In the beginning, everything was live. We sat around the fire, banged bits of bone together and howled tunefully at the unforgiving moon. Then some bright spark picked up a charred stick and used it to draw the first rudimentary picture on a cave wall. Fast forward 40 millennia, 2001: a Space Odyssey-style, and we continue to make a distinction between the thrilling evanescence of live performance and the profoundly different experience of recorded art, whether that record has been made in burnt wood or on 4K video.
Covid has caused us to think again about the differing values we apply to the live experience and the recorded one. Much of the focus during the pandemic has been on how we miss being in crowds at live events, but there’s also the emotional charge of watching or hearing something in the actual moment, even if you’re not physically present. Call it immediacy or authenticity, unpredictability or uniqueness, but it’s part of the reason people pay more to attend a single concert than they will to purchase the entire recorded works of the same musician. And it’s why online audiences still get far more excited about live events than about recorded ones.
Theatre as a live online proposition is trickier than music or direct speech
This week Twitter launched its new Spaces feature, which allows users to have real-time audio conversations with others while the public (or the part of the public that's on Twitter) listens in. Meanwhile, as it continues to diversify from its origins as a music service, Spotify is experimenting with livestreamed sports chat. And the hot start-up Clubhouse also offers live conversation as its sales pitch. All of these may come to nothing but it looks possible that online audio might shift away from its current purely on-demand model of podcasts and music playlists towards something more dynamic, immediate or anarchic. In other words, live.
In Covid-era Ireland, there's been an upsurge in online performance, some of it live, some not, since the Abbey Theatre kicked off its Dear Ireland series of straight-to-camera monologues last summer. These, of course, were pre-recorded by the performers, usually in their own homes during the first and harshest lockdown.
Since then we've seen a wave of live musical and spoken-word events, many supported by the Arts Council and other State agencies.
Theatre as a live online proposition is trickier than music or direct speech, but there have been a few attempts, most notably from Druid, which livestreamed Sonya Kelly’s Once Upon a Bridge from Galway’s Mick Lally Theatre in February, and Boland: Journey of a Poet from the same venue two weeks ago.
While that livestream was happening, Frank McGuinness's new play The Visiting Hour was "streaming from the Gate auditorium". There is no suggestion that the Gate was representing The Visiting Hour as anything other than what it was, the online broadcast in a fixed timeslot of a recorded production, although some of the promotional language used – the last night of the run was described as "the final performance" – may have caused confusion and, to judge by some online feedback, including several Tourism Ireland social media accounts describing the first night as a "live world premiere", it did exactly that. (The Visiting Hour will be available on demand from May 10th -23rd.)
Experience
So what, you might ask. Livestreaming adds an additional layer of technical complexity and cost but doesn’t necessarily improve the audience’s experience of the play itself. Pre-recording allows the various elements of the production – editing, sound, etc – to be fine-tuned in advance. But then why not go the whole hog and just release an actual film?

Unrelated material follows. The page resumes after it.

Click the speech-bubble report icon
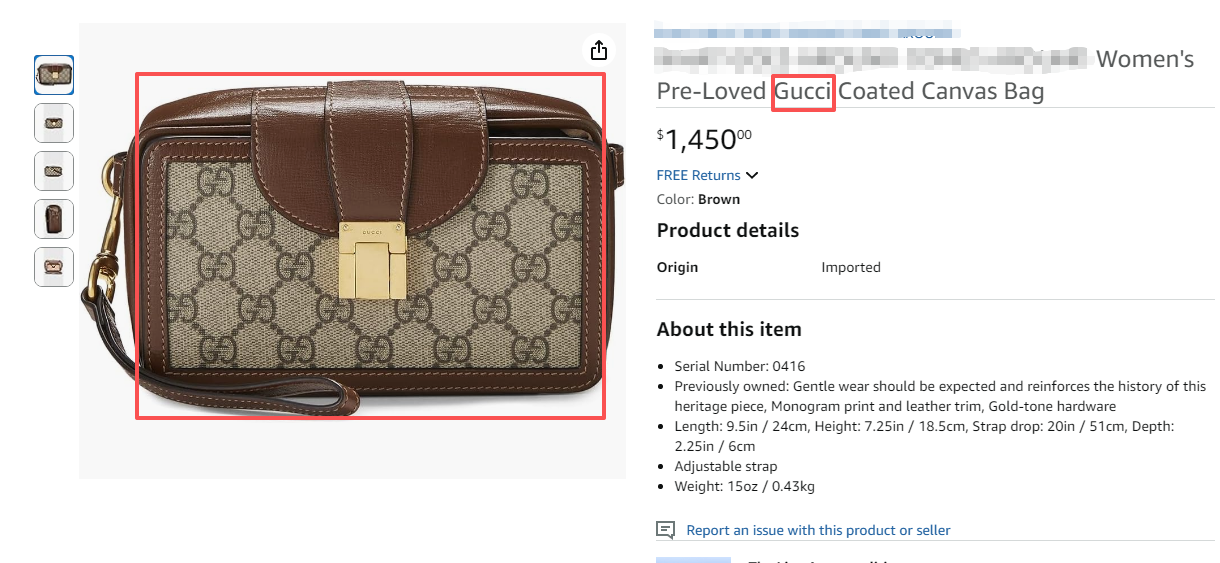pyautogui.click(x=666, y=530)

To understand what might be going on, consider television, which always aspires to the condition of liveness, even when it’s clearly recorded. Some of TV’s most popular formats such as sitcoms, soap operas and chatshows still adhere to conventions established in an era when everything had to be broadcast live. The few which still pretend to be live, like The Late Late Show, use clumsy sleight of hand to slip in recorded segments.
Traditional linear TV clings to liveness as its last best hope of survival in a multi-platform world. That's why broadcasters set such store by drama series like the BBC's Line of Duty, which obviously isn't live but is heavily promoted as a communal live audience experience. Something similar may have been going on at The Visiting Hour two weeks ago, with loyal theatre-goers greeting their socially-distanced friends on their way into the virtual auditorium and swapping reactions afterwards on Facebook or (for the unvarnished opinions) WhatsApp.
Will online theatre thrive post-pandemic? The director of London’s Old Vic said on Thursday that livestreaming would now be “hard-baked” into how the sector operates in future. Perhaps, but the ultimate arbiters of that will be the audience, and, judging by the online chatter at the Gate’s first night, it can’t wait to get back into a real, live theatre.